Aber Herthas Heimschwäche hat nicht nur eine historische Dimension, sie wird auch aus vielerlei Gründen mehr und mehr zum Problem. Dass die Berliner sich im eigenen Stadion schwertun, hat sich längst bei der Konkurrenz herumgesprochen. Entsprechend zuversichtlich treten die Gegner inzwischen bei Hertha auf.
Selbst Ulm rechnete sich was aus
Selbst die Ulmer fürchteten sich nicht vor der für sie ungewohnten Kulisse im riesigen Olympiastadion. Im Gegenteil. „Wir wussten schon, das wird ‘ne ganz schwere Nummer für uns“, sagte deren Trainer Thomas Wörle. „Aber natürlich wussten wir auch, dass es für Hertha zu Hause schon die eine oder andere Niederlage gegeben hat. Und man versucht ja, irgendwas heranzuziehen, von dem man sagt: Hey, das gibt dir nicht nur Grund zur Hoffnung, sondern auch den Glauben, hier einen Punkt oder drei Punkte mitnehmen zu können.“
Auch bei Hertha steckt das Thema anscheinend längst in den Köpfen, schließlich wird seit Wochen vor so gut wie jedem Heimspiel öffentlich darüber gesprochen. „Natürlich fragt man sich, warum und woran das liegen könnte“, hat Fiél vor mehr als einem Monat gesagt – ohne eine schlüssige Erklärung für die Diskrepanz zwischen Heim- und Auswärtsbilanz liefern zu können. Den vier Niederlagen im eigenen Stadion steht eine einzige auf fremden Plätzen gegenüber.

▸ **Datensätze**:
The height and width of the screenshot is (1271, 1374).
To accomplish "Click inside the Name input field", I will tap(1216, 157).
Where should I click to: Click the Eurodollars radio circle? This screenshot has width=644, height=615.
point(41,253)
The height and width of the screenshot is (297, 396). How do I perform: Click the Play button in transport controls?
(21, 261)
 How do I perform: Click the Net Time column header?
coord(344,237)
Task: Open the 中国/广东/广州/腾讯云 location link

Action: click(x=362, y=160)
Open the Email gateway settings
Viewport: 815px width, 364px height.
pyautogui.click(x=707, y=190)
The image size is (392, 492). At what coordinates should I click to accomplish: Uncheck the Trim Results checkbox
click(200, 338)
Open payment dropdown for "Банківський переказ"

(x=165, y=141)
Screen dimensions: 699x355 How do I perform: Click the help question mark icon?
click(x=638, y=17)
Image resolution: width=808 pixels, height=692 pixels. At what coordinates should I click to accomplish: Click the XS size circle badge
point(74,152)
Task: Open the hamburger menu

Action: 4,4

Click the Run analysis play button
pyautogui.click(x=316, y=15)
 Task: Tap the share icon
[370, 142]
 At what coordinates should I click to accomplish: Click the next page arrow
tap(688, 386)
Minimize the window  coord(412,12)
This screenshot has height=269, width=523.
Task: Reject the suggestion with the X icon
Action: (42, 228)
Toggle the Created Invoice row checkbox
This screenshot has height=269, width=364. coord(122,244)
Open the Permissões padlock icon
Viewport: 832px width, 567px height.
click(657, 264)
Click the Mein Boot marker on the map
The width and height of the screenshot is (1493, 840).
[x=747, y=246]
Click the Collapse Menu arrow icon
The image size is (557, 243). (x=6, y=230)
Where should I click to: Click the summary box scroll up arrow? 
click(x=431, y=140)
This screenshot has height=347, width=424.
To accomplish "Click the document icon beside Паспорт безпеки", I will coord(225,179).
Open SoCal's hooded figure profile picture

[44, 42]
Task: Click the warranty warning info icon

▸ **Gestellte Aufgabe A**:
Fasse im Text über Herthas Heimschwäche den Absatz, der mit „Auch bei Hertha steckt das Thema“ beginnt, kürzer zusammen und behalte dabei die wichtigsten Fakten.
▸ **Gestellte Aufgabe B**:
Greif den Text über Herthas Heimschwäche dort auf, wo er aufhört, und schreib ihn weiter.

▸ **Antwort zur Aufgabe A**:
Auch bei Hertha ist die Heimschwäche längst ein Thema, weil seit Wochen vor fast jedem Heimspiel öffentlich darüber geredet wird. Schon vor über einem Monat fragte Fiél, woran das liegen könnte, fand aber keine schlüssige Erklärung. Vier Niederlagen im eigenen Stadion steht nur eine auswärts gegenüber.

▸ **Antwort zur Aufgabe B**:
Der aktuell verletzte Kapitän Toni Leistner hat schon vor Wochen spekuliert, dass es eine Kopfsache sein könne. Vielleicht verspüre der eine oder andere von den jungen Spielern zu Hause ein bisschen mehr Druck, „irgendwas Besonderes zeigen zu müssen“. Michael Cuisance sagte nach dem 2:2 gegen Ulm über die Gründe für die missliche Heimbilanz: „Ich weiß nicht. Alle wollen gewinnen, zu Hause noch mehr. Wir müssen den Schlüssel finden.“
Denn unstrittig ist, dass die Heimschwäche Herthas Ambitionen gefährdet, in die Bundesliga zurückzukehren. Nur beim Aufstieg 1997 haben die Berliner ebenfalls viermal im eigenen Stadion verloren – allerdings in der gesamten Saison. Sonst waren es maximal drei Heimniederlagen (2010/11). In den Spielzeiten 2012/13 und 1989/90 verlor Hertha sogar kein einziges Mal zu Hause.
Wie wichtig eine gewisse Heimstärke für den Gesamterfolg ist, zeigt auch ein Blick auf die Konkurrenz. Fortuna Düsseldorf stand in dieser Saison an sieben Spieltagen hintereinander an der Tabellenspitze der Zweiten Liga. Inzwischen ist die Mannschaft auf Platz sieben zurückgefallen. Und das auch, weil sie aus den jüngsten fünf Heimspielen nur zwei Punkte holte.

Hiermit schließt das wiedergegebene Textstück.